• [Goal] Output the lines below as a Markdown table with columns n and Line, numbering each row and skipping blank lines, for all the records.

• [Input for this task]

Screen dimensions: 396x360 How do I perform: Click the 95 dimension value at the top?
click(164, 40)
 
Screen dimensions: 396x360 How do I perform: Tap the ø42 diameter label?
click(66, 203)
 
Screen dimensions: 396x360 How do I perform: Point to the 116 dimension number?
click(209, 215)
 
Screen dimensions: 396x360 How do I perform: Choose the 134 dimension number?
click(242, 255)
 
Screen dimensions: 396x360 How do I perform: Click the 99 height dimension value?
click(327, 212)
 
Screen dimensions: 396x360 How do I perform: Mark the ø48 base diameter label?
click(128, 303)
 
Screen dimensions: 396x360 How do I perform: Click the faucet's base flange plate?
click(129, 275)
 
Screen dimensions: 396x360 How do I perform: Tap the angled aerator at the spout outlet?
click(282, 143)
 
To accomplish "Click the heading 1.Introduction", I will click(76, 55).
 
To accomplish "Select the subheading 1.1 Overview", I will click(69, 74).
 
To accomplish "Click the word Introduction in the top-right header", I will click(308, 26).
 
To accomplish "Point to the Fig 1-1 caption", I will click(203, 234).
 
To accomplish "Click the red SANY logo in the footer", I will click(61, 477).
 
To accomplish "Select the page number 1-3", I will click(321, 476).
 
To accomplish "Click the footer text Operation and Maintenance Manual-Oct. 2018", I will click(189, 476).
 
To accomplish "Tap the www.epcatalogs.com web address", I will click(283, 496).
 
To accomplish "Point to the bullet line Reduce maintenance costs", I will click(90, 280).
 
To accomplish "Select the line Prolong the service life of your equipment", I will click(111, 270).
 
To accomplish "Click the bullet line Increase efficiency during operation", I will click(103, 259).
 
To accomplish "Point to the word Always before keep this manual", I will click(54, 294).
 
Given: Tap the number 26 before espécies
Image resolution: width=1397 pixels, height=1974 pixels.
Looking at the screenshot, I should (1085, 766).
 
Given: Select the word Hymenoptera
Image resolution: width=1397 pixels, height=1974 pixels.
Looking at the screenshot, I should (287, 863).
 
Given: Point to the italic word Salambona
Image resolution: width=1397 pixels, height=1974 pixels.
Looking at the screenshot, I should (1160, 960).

• [Exercise result]
| n | Line |
|---|---|
| 1 | Screen dimensions: 396x360 How do I perform: Click the 95 dimension value at the top? |
| 2 | click(164, 40) |
| 3 | Screen dimensions: 396x360 How do I perform: Tap the ø42 diameter label? |
| 4 | click(66, 203) |
| 5 | Screen dimensions: 396x360 How do I perform: Point to the 116 dimension number? |
| 6 | click(209, 215) |
| 7 | Screen dimensions: 396x360 How do I perform: Choose the 134 dimension number? |
| 8 | click(242, 255) |
| 9 | Screen dimensions: 396x360 How do I perform: Click the 99 height dimension value? |
| 10 | click(327, 212) |
| 11 | Screen dimensions: 396x360 How do I perform: Mark the ø48 base diameter label? |
| 12 | click(128, 303) |
| 13 | Screen dimensions: 396x360 How do I perform: Click the faucet's base flange plate? |
| 14 | click(129, 275) |
| 15 | Screen dimensions: 396x360 How do I perform: Tap the angled aerator at the spout outlet? |
| 16 | click(282, 143) |
| 17 | To accomplish "Click the heading 1.Introduction", I will click(76, 55). |
| 18 | To accomplish "Select the subheading 1.1 Overview", I will click(69, 74). |
| 19 | To accomplish "Click the word Introduction in the top-right header", I will click(308, 26). |
| 20 | To accomplish "Point to the Fig 1-1 caption", I will click(203, 234). |
| 21 | To accomplish "Click the red SANY logo in the footer", I will click(61, 477). |
| 22 | To accomplish "Select the page number 1-3", I will click(321, 476). |
| 23 | To accomplish "Click the footer text Operation and Maintenance Manual-Oct. 2018", I will click(189, 476). |
| 24 | To accomplish "Tap the www.epcatalogs.com web address", I will click(283, 496). |
| 25 | To accomplish "Point to the bullet line Reduce maintenance costs", I will click(90, 280). |
| 26 | To accomplish "Select the line Prolong the service life of your equipment", I will click(111, 270). |
| 27 | To accomplish "Click the bullet line Increase efficiency during operation", I will click(103, 259). |
| 28 | To accomplish "Point to the word Always before keep this manual", I will click(54, 294). |
| 29 | Given: Tap the number 26 before espécies |
| 30 | Image resolution: width=1397 pixels, height=1974 pixels. |
| 31 | Looking at the screenshot, I should (1085, 766). |
| 32 | Given: Select the word Hymenoptera |
| 33 | Image resolution: width=1397 pixels, height=1974 pixels. |
| 34 | Looking at the screenshot, I should (287, 863). |
| 35 | Given: Point to the italic word Salambona |
| 36 | Image resolution: width=1397 pixels, height=1974 pixels. |
| 37 | Looking at the screenshot, I should (1160, 960). |